EDMONTON — Responding to Parks Canada's new no-stopping zone along the Bow Valley Parkway, where motorists have repeatedly created 'bear jams' by abandoning their vehicles to photograph wildlife during mating season, Alberta's Ministry of Education has announced a new mandatory learning module for Grade 4 students titled Why You Stopped The Car For That Bear.
The module's single learning outcome asks students to correctly identify a 600-pound apex predator as 'not a photo opportunity,' a competency the curriculum advisory panel concedes a majority of licensed adult drivers in the province have yet to demonstrate.

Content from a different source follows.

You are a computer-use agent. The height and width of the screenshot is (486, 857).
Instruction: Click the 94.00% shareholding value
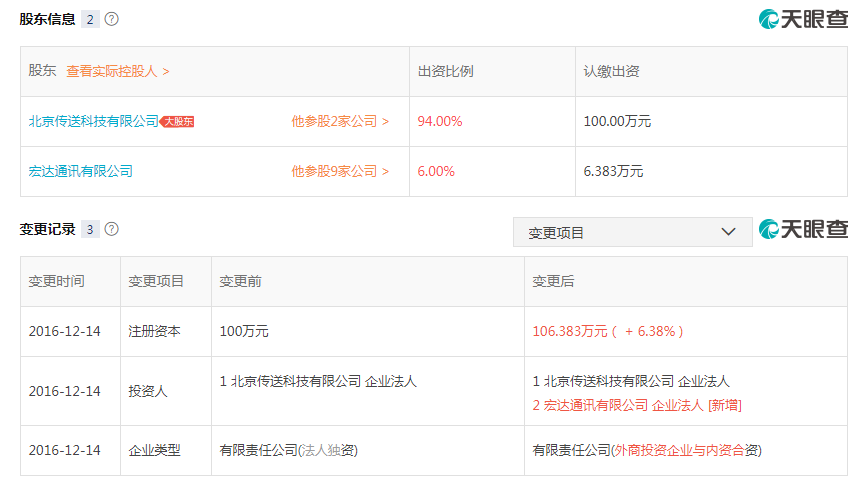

'We looked at the data, and the people stopping their Ford F-150 in a live traffic lane to get a closer look at a grizzly are, by and large, not children,' said a ministry spokesperson. 'But you have to start the behavioural correction somewhere, and the children are the only ones legally required to attend.'
Officials clarified that the module would not cover bear biology, ecology, or behaviour, as those topics were 'previously removed to make room for a unit on fiscal responsibility.' Students will instead memorize a single approved sentence — 'It is a bear and I will keep driving' — to be recited aloud at the start of each class until it becomes reflexive.
The province defended the narrow scope by noting that a broader wildlife-safety curriculum had been considered and rejected on the grounds that it 'sounded like something the federal government would want.' A planned companion module, Why You Also Stopped For That Elk, has been shelved pending a review of whether elk fall under provincial or federal jurisdiction.
At press time, the ministry confirmed the module would be assessed by a standardized test administered, for reasons it declined to explain, in a vehicle parked on the shoulder of the Bow Valley Parkway.